§ Task details:
Look through the entries. Copy each line that has the word "ribbon".

§ Source records:
════

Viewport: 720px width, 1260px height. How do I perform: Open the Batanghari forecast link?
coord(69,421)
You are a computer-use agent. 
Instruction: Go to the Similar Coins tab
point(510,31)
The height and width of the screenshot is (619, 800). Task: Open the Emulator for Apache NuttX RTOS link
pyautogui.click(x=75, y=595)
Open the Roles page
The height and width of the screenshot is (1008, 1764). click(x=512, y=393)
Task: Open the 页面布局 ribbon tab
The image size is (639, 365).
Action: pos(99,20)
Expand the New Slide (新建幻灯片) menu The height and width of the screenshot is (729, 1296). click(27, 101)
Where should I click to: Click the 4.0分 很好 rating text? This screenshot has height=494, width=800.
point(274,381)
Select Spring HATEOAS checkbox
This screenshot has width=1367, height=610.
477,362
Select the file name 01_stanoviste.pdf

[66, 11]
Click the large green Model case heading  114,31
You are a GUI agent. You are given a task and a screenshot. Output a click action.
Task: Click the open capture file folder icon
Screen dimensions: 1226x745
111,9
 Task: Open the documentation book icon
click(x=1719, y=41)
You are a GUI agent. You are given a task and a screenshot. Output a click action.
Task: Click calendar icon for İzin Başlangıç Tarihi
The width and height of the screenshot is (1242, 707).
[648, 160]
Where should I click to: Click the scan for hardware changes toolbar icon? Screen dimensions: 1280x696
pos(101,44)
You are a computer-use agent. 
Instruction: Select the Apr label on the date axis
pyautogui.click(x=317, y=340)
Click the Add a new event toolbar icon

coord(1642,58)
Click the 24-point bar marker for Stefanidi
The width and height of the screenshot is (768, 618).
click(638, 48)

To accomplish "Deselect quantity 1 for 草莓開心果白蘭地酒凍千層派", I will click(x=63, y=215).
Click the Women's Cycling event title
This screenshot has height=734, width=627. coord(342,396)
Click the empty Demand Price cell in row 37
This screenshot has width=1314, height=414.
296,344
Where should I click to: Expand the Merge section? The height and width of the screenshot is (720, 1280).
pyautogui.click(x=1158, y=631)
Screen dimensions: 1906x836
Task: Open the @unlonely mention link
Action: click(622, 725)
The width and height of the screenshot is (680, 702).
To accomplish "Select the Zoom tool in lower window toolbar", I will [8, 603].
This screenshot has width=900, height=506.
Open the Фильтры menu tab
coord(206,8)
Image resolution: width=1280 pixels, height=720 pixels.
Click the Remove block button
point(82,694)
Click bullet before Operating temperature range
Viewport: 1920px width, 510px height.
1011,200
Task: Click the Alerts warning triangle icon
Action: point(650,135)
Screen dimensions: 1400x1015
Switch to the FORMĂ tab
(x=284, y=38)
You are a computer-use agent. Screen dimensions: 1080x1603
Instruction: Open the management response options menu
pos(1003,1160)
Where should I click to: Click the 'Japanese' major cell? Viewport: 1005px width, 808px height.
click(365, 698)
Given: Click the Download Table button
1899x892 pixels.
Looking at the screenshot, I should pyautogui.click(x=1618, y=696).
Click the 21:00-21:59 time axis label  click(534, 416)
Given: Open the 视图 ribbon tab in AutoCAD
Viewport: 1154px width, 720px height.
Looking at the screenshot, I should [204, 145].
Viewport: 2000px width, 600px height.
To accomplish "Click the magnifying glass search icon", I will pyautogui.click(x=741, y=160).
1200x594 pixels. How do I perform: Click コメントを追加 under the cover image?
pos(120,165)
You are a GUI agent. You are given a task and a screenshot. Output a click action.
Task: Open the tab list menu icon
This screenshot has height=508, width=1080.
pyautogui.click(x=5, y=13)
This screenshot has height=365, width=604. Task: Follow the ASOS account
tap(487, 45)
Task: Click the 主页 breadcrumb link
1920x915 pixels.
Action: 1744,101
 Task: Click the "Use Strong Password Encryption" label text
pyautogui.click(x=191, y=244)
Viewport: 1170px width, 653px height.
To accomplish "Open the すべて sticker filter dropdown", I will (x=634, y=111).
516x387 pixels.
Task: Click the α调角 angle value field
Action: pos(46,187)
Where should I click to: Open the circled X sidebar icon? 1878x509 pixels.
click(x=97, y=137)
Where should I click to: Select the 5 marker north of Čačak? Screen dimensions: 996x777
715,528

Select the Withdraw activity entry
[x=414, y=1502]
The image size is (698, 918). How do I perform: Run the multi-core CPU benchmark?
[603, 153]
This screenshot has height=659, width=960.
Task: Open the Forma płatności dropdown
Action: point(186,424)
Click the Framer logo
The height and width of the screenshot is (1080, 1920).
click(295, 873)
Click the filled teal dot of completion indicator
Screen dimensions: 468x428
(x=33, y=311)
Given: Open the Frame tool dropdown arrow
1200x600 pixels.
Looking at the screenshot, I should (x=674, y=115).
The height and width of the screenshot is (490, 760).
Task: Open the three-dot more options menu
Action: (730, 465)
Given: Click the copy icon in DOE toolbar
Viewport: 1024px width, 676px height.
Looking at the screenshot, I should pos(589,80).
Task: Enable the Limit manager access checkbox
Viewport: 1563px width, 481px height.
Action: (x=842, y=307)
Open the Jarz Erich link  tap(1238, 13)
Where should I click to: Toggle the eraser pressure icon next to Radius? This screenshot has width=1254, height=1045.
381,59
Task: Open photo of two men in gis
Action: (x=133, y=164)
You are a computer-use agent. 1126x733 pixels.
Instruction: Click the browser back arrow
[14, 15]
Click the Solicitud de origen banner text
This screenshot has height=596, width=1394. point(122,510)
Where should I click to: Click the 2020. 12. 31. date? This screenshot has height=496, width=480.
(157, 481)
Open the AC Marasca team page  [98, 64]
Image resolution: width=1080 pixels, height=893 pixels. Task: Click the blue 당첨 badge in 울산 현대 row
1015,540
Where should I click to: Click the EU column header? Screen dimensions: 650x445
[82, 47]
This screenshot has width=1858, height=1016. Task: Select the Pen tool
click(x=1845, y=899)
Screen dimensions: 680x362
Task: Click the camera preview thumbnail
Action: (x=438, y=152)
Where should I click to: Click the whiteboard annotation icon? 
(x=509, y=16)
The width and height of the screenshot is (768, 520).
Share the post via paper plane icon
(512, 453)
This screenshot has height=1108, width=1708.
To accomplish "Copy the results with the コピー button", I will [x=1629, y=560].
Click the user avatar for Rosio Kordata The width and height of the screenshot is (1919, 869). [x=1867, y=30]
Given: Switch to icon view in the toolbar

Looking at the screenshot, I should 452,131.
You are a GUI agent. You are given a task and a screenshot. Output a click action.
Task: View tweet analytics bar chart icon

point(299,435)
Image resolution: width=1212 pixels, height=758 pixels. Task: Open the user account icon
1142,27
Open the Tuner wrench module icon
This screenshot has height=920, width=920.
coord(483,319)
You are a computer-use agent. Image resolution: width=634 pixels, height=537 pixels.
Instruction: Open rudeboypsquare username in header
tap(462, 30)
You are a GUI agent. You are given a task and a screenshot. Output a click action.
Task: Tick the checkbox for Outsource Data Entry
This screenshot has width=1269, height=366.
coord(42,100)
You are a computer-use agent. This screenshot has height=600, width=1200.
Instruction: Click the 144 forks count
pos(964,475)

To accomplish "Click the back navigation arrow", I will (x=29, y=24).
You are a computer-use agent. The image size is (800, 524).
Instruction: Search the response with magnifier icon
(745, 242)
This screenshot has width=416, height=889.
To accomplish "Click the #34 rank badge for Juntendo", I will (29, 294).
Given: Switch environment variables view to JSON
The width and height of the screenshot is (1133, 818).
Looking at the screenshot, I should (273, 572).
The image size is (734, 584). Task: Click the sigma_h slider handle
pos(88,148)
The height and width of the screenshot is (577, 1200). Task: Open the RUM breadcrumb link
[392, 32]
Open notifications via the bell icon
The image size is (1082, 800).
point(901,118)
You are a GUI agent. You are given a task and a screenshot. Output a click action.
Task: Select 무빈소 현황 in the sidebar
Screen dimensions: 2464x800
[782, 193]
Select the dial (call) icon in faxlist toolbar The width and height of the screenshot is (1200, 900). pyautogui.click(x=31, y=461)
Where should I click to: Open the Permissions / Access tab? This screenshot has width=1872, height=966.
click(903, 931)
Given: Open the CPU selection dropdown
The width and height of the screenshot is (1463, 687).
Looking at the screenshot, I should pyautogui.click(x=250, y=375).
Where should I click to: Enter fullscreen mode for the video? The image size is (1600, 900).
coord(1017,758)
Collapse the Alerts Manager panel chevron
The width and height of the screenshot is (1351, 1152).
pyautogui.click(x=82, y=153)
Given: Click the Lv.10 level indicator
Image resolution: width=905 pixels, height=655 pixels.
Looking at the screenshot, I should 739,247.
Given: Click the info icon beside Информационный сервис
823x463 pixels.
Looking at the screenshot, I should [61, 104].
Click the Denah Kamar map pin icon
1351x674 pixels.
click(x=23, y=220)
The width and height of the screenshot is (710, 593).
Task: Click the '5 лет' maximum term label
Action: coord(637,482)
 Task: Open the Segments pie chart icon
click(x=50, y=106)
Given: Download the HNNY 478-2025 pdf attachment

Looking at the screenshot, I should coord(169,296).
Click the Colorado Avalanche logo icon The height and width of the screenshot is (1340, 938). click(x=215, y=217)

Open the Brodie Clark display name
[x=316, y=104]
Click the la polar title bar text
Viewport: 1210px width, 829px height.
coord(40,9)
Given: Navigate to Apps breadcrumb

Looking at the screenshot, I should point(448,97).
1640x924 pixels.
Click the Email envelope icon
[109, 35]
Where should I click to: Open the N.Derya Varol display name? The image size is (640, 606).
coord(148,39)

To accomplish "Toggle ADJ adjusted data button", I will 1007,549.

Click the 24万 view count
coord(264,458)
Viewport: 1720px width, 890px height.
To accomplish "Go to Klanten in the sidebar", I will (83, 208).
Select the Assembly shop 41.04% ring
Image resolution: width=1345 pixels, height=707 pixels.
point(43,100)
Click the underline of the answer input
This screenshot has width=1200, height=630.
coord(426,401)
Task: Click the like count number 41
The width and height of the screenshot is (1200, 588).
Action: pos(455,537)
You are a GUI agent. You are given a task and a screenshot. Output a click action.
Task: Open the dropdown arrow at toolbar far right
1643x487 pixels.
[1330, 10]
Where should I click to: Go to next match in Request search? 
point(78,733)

════

§ Output:
Task: Open the 页面布局 ribbon tab
Given: Open the 视图 ribbon tab in AutoCAD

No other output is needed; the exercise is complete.